| Work instructions |
Begin at the line containing "Instruction: Click the HTML" and end at the final line of the entries. Please reproduce those lines exactly.

| Provided records |
§

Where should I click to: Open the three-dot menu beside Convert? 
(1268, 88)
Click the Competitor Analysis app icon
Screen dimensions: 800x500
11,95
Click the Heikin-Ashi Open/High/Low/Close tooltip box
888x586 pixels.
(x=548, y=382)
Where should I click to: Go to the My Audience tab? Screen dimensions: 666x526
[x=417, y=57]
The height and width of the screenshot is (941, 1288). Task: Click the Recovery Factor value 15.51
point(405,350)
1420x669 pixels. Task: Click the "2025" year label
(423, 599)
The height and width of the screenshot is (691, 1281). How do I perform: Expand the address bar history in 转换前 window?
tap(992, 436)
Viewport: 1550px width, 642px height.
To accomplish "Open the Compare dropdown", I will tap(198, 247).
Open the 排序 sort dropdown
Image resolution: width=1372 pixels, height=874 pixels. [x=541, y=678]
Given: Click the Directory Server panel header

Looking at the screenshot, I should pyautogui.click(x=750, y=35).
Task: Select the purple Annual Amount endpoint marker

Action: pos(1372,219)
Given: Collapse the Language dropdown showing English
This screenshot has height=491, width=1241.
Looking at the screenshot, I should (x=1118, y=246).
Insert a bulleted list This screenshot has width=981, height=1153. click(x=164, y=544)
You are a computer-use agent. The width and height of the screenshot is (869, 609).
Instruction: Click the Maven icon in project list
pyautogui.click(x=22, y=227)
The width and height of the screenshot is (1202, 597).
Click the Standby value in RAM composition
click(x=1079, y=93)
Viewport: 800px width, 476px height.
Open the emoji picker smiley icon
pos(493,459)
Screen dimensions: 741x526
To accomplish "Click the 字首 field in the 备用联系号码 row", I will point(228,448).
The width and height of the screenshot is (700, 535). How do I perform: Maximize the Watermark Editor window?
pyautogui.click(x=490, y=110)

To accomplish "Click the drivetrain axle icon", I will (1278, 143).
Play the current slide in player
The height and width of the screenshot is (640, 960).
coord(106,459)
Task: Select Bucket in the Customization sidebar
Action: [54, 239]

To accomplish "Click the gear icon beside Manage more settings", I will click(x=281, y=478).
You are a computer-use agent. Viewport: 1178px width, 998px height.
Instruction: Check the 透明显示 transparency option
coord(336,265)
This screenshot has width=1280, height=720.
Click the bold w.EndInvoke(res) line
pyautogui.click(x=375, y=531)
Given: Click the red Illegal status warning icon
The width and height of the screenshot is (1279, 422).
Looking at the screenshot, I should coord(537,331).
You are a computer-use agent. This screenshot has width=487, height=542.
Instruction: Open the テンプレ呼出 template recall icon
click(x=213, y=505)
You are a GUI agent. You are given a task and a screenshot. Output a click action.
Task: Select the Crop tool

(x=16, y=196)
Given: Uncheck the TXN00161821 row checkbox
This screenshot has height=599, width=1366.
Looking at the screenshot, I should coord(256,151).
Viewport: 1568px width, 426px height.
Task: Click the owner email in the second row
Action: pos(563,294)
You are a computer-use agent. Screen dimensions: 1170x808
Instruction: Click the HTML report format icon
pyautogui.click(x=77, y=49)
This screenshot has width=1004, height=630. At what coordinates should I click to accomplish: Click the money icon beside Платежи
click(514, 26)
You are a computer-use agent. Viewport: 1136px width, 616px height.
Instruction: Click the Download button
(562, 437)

§

| Written response |
Instruction: Click the HTML report format icon
pyautogui.click(x=77, y=49)
This screenshot has width=1004, height=630. At what coordinates should I click to accomplish: Click the money icon beside Платежи
click(514, 26)
You are a computer-use agent. Viewport: 1136px width, 616px height.
Instruction: Click the Download button
(562, 437)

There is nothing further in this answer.